Make sure your resume clearly outlines your skills, experience, and achievements and shows how your skills match the requirements of the job.

This can be especially challenging in fields like technology where your specific technical skills and level of expertise will be measured against others applying for the same position.

If you are applying for a job in technology, you should include a “Technical Skills and Proficiencies” section. List all the technology platforms and tools you have experience using.

Make sure that the design of your resume is compelling. You can take the time to research the different recommended formats by industry, or you can take advantage of the resume templates shown here.

Using templates will make your life easier. You can save time by using pre-defined designs by industry and job title.

Resume Format

There are three basic types of professional resume formats based on how you organize and emphasize the information on the page.

Reverse chronological resumes list all employment and education, beginning with the most recent and working backward. This is the most traditional and most recognizable type of resume.

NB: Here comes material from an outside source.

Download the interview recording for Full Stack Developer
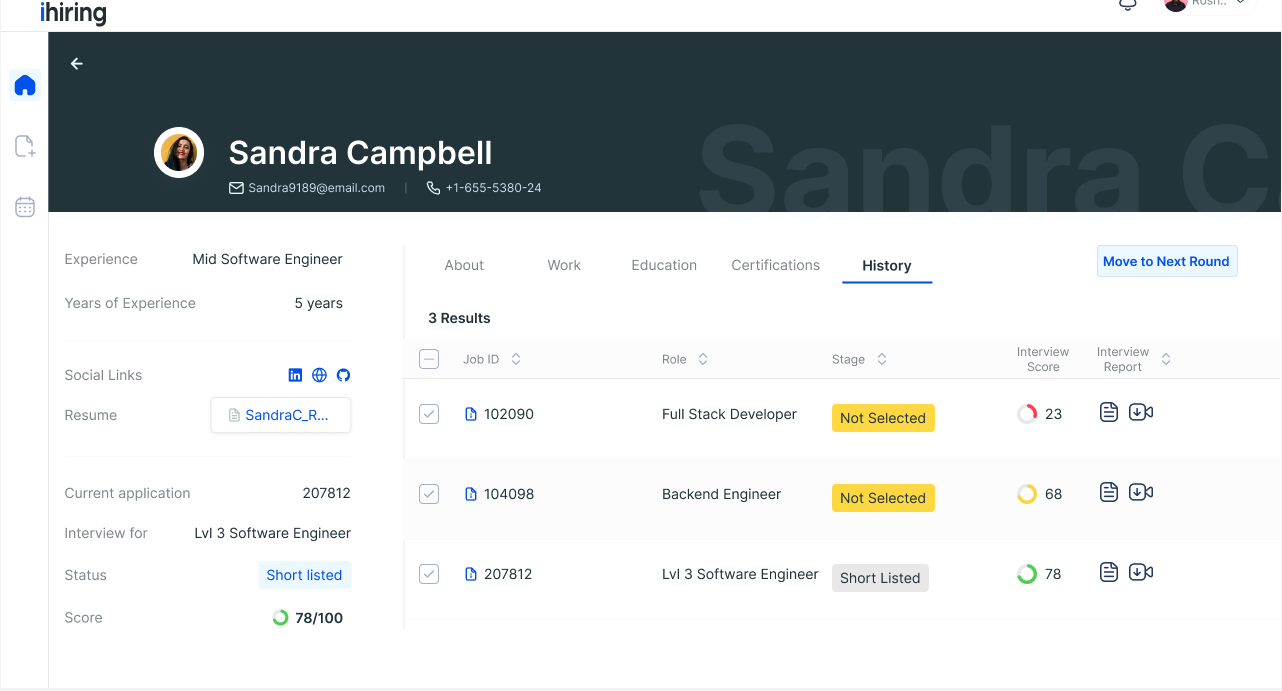 click(x=1141, y=411)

Functional or skill-based resumes focus on what you can do rather than outlining in detail what you have done and when you did it. These types of resumes are helpful for those who have been out of the workforce for a period to avoid showing glaring lapses of employment.

Remember you will have a chance, if you are granted an interview, to explain any gaps. A good example of someone who might benefit from a functional resume is a stay-at-home mom who decides to get back into the workforce.

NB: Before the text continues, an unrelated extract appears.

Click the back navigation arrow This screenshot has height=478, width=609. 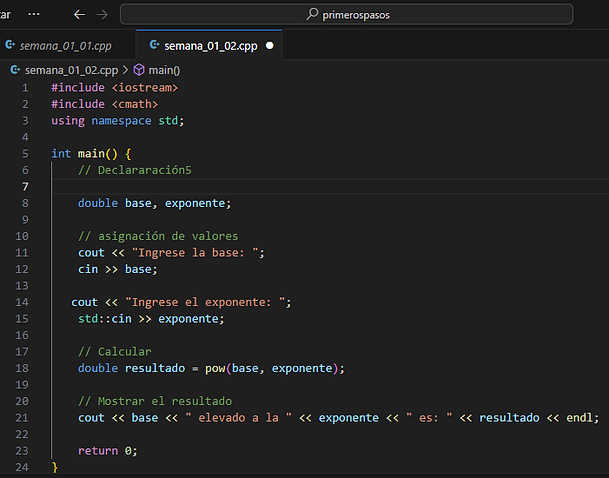(x=79, y=15)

Hybrid or Combination resumes are exactly what they sound like: a mixture of reverse chronological and functional resume formats.

Contact Information

Obviously, you want to include your contact information on your resume. This information is usually put in the header.

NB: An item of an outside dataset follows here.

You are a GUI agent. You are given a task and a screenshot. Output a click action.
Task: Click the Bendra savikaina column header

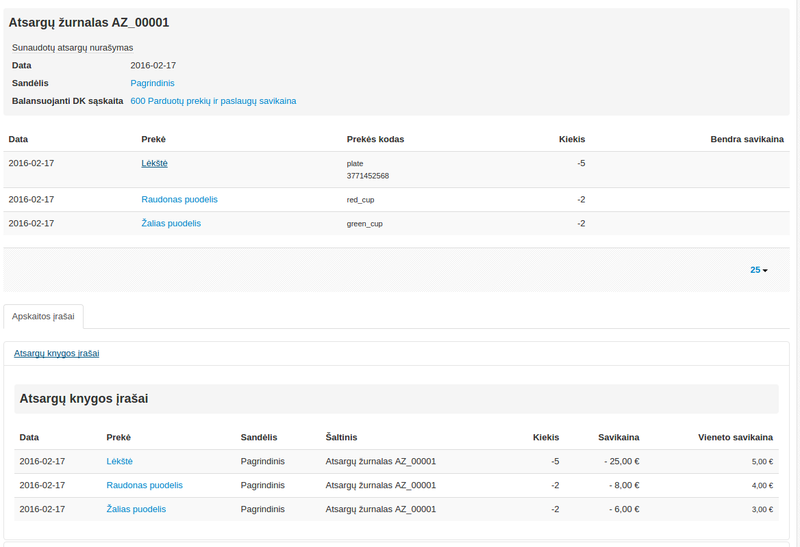coord(746,139)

Even though this is basic information, there are a few things to consider. You should decide if you want to use your full name or a nickname, like Anthony or Tony.

You will want to be consistent with how you represent your name on your resume, especially on platforms like LinkedIn.

In addition to your name, you need to include your phone number and email address. Use a phone number that you have regular access to as well as control over who answers it.

You might want to include your social media profiles. If you have a website or blog that is relevant to your job search, include the URLs to those as well.

Objective or Summary

The top part of your resume is an important piece of real estate. Why is that? Most recruiters will spend just a few seconds scanning resumes.

They are looking for very specific information quickly to see if you are a match for an open position. If your qualifications don’t jump off the page in the form of an objective or summary, your resume will more than likely end up in the garbage pail.

Use that prime real estate creatively and carefully to increase your chances of getting an interview.

A career summary should include clear and concise statements that focus on your most important abilities, qualities, and achievements.

An objective lets potential employers know what type of position you are looking for. Using an objective instead of a summary is helpful to people who arenew to the workforce and don’t have much work history to summarize.


You should list your education in reverse-chronological order so that your most recent degree is first on your resume. You will also want to include the degree you earned, your major, the name of the university, and honors or awards received.

Unless you have recently graduated from college with a GPA over 3.5, you don’t need to include your GPA.

Work Experience

List your work experience in reverse-chronological order starting with your most recent job. If you are a recent college graduate, you can include any internships and volunteer work in this section.

Include the following information for each position held:

  • Company name and URL
  • Job title
  • Start and end date including month and year
  • Job description


If you want to, you can put “References available upon request” at the end of your resume.